[Collection entries]
..........

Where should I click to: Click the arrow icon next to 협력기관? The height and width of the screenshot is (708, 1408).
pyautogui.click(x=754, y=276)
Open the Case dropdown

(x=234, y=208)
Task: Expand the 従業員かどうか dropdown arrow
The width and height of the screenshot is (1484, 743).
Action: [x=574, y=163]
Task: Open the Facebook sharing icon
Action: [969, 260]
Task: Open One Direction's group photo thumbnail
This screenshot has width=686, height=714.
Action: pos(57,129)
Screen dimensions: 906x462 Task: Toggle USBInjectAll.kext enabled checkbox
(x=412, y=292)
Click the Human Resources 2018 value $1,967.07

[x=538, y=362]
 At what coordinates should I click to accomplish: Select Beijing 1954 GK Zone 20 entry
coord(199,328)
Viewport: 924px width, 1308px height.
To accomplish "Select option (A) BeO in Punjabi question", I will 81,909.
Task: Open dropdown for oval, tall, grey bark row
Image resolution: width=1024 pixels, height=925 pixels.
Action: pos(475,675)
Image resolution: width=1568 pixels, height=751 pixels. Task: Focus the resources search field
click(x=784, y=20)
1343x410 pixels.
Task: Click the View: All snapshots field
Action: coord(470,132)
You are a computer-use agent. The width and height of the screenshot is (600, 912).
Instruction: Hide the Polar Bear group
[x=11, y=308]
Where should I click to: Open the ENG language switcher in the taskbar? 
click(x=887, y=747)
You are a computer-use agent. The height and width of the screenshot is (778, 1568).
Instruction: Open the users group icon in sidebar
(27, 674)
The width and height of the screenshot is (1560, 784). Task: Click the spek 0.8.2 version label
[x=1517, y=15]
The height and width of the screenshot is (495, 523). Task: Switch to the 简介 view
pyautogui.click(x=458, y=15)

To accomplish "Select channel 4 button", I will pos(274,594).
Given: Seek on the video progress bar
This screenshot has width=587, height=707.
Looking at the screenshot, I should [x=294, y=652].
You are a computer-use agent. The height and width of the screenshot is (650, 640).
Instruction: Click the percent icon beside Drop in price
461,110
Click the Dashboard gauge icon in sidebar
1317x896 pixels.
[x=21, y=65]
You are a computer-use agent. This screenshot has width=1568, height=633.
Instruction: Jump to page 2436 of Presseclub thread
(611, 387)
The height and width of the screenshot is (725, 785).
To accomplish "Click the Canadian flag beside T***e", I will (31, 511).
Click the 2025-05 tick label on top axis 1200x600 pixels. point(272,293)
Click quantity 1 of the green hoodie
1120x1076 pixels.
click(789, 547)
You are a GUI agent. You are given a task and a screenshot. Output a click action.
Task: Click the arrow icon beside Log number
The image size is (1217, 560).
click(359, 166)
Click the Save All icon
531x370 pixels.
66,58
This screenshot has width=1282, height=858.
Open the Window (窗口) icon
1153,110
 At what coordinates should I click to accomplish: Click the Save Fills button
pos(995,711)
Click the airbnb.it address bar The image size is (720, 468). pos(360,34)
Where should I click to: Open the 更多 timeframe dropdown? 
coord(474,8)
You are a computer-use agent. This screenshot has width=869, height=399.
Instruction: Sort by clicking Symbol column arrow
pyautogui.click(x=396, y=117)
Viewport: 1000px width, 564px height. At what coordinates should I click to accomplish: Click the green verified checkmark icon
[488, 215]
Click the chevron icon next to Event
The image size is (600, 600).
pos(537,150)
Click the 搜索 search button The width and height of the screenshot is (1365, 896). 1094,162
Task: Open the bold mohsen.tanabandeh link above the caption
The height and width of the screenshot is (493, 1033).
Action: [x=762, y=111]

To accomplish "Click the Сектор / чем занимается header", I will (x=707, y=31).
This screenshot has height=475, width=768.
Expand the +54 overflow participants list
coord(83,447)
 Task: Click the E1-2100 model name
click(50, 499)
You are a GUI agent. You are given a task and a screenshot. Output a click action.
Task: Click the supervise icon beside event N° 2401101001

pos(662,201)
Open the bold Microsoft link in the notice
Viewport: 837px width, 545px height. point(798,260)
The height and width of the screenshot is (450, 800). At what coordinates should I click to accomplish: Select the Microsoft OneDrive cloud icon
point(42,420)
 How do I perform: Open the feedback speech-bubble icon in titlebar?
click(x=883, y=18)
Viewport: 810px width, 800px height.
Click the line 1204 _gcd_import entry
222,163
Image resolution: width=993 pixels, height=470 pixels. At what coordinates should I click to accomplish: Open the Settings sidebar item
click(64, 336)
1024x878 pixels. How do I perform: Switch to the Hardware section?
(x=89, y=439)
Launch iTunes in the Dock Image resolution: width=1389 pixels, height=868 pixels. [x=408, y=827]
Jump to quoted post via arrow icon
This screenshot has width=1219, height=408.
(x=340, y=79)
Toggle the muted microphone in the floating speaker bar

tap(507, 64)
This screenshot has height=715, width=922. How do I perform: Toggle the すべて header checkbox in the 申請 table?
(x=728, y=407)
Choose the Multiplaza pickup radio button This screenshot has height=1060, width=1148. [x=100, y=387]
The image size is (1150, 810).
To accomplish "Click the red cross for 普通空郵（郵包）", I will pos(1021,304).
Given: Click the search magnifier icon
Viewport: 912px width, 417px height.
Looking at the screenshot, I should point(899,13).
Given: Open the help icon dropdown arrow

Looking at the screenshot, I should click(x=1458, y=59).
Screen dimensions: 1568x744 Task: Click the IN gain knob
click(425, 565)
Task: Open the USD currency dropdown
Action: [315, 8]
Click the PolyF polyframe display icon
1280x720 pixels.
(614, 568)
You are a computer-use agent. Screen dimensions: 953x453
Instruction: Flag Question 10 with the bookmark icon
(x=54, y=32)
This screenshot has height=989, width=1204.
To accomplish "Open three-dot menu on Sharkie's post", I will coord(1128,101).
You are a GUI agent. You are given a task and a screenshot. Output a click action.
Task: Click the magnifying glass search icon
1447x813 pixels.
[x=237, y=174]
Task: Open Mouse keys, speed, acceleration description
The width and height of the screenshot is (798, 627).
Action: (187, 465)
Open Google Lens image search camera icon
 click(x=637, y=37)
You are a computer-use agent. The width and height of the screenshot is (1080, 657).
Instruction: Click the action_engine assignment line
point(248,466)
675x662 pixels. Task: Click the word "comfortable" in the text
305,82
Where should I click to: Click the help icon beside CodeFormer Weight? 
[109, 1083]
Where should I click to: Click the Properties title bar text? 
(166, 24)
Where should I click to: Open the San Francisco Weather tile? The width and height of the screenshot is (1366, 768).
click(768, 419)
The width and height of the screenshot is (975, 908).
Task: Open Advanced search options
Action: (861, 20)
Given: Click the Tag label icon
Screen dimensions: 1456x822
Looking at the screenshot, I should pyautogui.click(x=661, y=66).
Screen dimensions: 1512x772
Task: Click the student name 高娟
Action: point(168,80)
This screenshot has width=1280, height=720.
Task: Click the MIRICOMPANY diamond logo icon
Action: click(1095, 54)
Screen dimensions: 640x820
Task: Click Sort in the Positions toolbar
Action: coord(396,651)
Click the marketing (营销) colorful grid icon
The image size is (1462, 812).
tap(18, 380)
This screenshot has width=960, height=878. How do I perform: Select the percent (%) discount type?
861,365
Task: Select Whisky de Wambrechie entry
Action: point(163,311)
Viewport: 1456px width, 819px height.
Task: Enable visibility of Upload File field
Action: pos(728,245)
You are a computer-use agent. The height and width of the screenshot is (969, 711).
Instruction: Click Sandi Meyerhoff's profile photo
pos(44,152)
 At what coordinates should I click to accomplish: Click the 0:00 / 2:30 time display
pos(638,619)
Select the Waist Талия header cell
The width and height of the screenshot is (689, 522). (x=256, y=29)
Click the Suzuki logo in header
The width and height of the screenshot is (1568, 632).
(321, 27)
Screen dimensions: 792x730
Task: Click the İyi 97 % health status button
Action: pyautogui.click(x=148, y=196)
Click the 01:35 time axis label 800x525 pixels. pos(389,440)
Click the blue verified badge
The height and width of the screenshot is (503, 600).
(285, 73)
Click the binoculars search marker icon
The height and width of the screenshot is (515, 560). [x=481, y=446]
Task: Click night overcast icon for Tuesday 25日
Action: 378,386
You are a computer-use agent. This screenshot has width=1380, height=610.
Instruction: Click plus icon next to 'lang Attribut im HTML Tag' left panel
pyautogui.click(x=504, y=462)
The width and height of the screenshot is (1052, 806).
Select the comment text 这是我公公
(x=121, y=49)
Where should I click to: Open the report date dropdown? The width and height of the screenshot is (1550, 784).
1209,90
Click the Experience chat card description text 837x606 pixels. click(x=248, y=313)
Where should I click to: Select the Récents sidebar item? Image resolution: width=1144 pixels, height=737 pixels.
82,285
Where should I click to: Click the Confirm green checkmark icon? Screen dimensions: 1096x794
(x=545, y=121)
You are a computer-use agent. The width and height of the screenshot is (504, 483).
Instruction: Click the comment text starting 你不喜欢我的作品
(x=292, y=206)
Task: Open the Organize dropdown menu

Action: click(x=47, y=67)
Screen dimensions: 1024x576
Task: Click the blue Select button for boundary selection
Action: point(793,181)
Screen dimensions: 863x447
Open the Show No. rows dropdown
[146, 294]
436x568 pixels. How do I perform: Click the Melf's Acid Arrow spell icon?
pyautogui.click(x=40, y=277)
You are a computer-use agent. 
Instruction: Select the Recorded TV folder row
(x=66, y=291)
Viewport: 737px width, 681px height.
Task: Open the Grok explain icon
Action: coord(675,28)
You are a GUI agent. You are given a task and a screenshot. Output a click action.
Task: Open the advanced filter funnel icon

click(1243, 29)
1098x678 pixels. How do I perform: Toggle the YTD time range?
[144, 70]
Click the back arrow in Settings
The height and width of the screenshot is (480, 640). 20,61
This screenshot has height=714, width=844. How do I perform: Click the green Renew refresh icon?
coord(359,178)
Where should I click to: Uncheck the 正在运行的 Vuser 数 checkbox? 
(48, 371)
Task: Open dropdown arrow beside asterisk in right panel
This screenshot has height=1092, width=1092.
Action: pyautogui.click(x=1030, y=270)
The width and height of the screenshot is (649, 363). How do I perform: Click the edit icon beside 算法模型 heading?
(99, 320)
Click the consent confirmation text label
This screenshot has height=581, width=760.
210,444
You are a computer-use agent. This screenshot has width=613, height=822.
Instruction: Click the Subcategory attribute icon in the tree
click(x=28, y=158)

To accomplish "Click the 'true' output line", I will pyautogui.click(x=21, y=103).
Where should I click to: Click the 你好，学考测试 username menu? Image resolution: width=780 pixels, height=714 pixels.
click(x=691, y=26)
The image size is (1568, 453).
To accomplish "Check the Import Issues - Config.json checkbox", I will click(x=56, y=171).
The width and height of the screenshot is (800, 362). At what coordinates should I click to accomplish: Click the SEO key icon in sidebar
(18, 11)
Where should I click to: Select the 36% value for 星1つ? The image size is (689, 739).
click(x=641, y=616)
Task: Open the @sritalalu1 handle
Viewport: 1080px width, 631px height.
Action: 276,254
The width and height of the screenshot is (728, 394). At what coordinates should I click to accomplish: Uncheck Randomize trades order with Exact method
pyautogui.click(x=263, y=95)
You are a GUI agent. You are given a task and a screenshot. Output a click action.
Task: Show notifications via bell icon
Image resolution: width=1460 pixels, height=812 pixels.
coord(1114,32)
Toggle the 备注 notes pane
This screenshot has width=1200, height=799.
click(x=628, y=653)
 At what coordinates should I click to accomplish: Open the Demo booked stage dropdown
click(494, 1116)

..........

**Your assignment:**
This exercise calls for the line containing "Task: Open dropdown arrow" and each line after it in the records, copied exactly.

**Answer to this problem:**
Task: Open dropdown arrow beside asterisk in right panel
This screenshot has height=1092, width=1092.
Action: pyautogui.click(x=1030, y=270)
The width and height of the screenshot is (649, 363). How do I perform: Click the edit icon beside 算法模型 heading?
(99, 320)
Click the consent confirmation text label
This screenshot has height=581, width=760.
210,444
You are a computer-use agent. This screenshot has width=613, height=822.
Instruction: Click the Subcategory attribute icon in the tree
click(x=28, y=158)

To accomplish "Click the 'true' output line", I will pyautogui.click(x=21, y=103).
Where should I click to: Click the 你好，学考测试 username menu? Image resolution: width=780 pixels, height=714 pixels.
click(x=691, y=26)
The image size is (1568, 453).
To accomplish "Check the Import Issues - Config.json checkbox", I will click(x=56, y=171).
The width and height of the screenshot is (800, 362). At what coordinates should I click to accomplish: Click the SEO key icon in sidebar
(18, 11)
Where should I click to: Select the 36% value for 星1つ? The image size is (689, 739).
click(x=641, y=616)
Task: Open the @sritalalu1 handle
Viewport: 1080px width, 631px height.
Action: 276,254
The width and height of the screenshot is (728, 394). At what coordinates should I click to accomplish: Uncheck Randomize trades order with Exact method
pyautogui.click(x=263, y=95)
You are a GUI agent. You are given a task and a screenshot. Output a click action.
Task: Show notifications via bell icon
Image resolution: width=1460 pixels, height=812 pixels.
coord(1114,32)
Toggle the 备注 notes pane
This screenshot has width=1200, height=799.
click(x=628, y=653)
 At what coordinates should I click to accomplish: Open the Demo booked stage dropdown
click(494, 1116)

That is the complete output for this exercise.